Dr. Marieke Hendriksen

Huygens Institute for Dutch History

Food history as history of knowledge: opportunities and challenges

When:
27 March, 2024: 16:15 – 17:45

Where:

VUB Main Campus Etterbeek
Pleinlaan 2
1050 Elsene
Gebouw C, room C4.09


*Free of charge*


The Vrije Universiteit Brussel and Professor Cornelis J. Schilt invite you to an exclusive lecture by Dr. Marieke Hendriksen on the interplay between science, history, arts and our knowledge about food. 

Work focusing on the history of food as a history of knowledge is almost non-existent. Food studies scholars have devoted some attention to the history of preservation methods and to the effects of the Columbian exchange on diets and food preferences, but the food practices and knowledge that made this exchange possible have not been studied. Dr. Henriksen argues that we should develop a food knowledge history that builds on, contributes to, and goes beyond the existing discourse in food studies, and discuss what the opportunities and challenges of developing such a history are. 

Dr. Marieke Hendriksen is a historian of science and art. She is senior researcher and head of the department of Knowledge & Art Practices at the Huygens Institute for Dutch history in Amsterdam. She leads the NWO project Tastes of the Past and the ERC consolidator project PRESERVARE: Large-scale conservation of perishable foodstuffs in the Low Countries, 1600-1800.

This lecture and debate are an initiative by historian of knowledge, philosopher and ERC laureate Cornelis J. Schilt. With the lecture series Knowledge in International Perspective, he goes in search of the origins of our contemporary knowledge and its applications.

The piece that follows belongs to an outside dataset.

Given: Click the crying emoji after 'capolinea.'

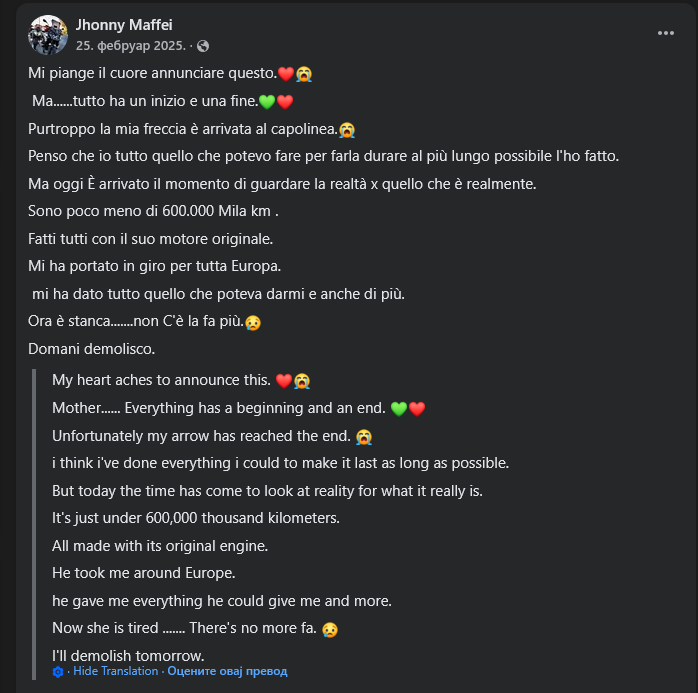Looking at the screenshot, I should pos(347,129).
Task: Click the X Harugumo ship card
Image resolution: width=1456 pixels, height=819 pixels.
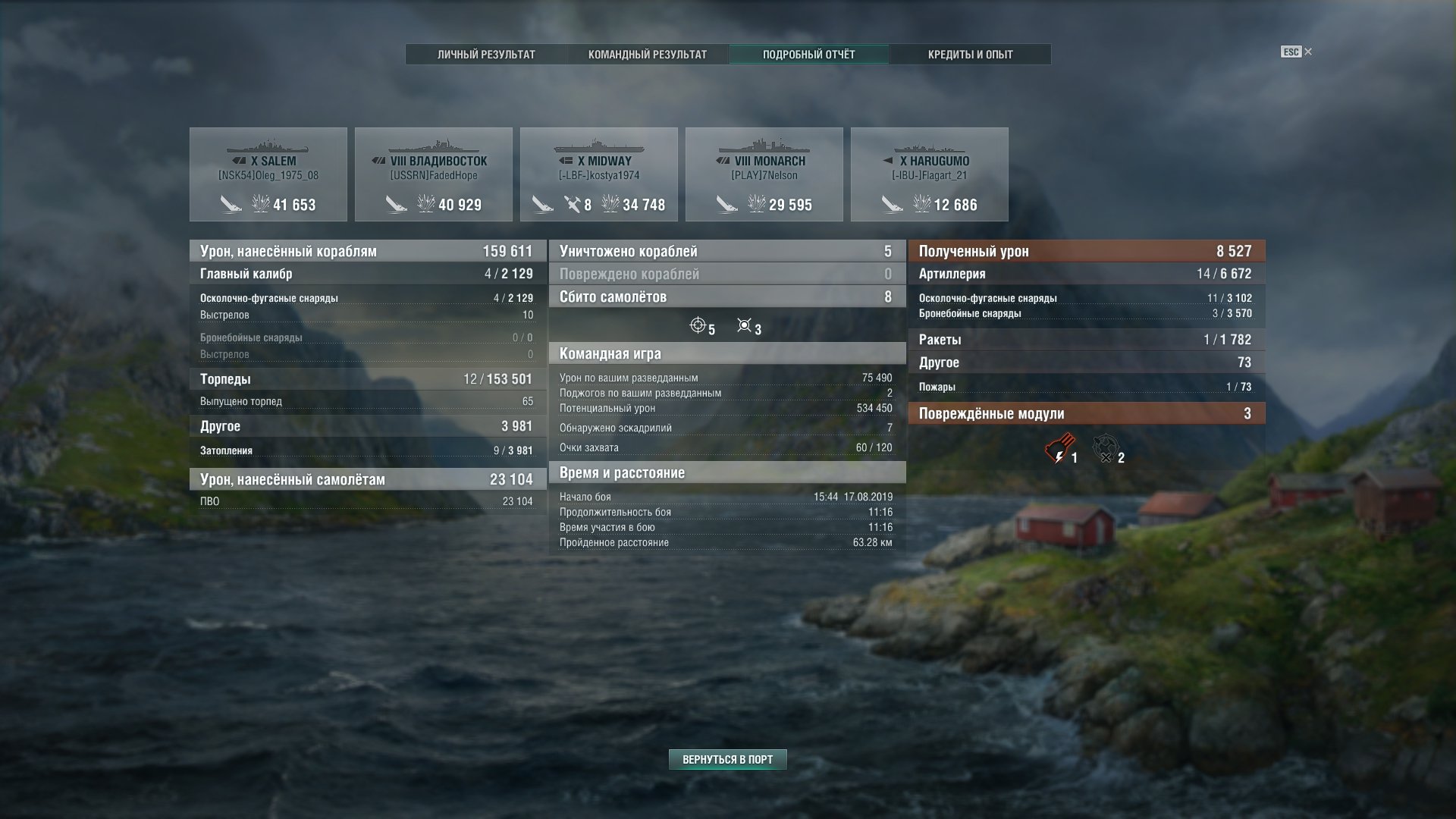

He invites leading international scientists to take us back in time and elaborate on the development of our knowledge in various fields: history, philosophy, art sciences, natural sciences, medicine, artificial intelligence and more.

This initiative is part of the public programme of VUB: a programme for everyone who believes that scientific knowledge sharing, critical thinking and dialogue are an important first step to create impact in the world.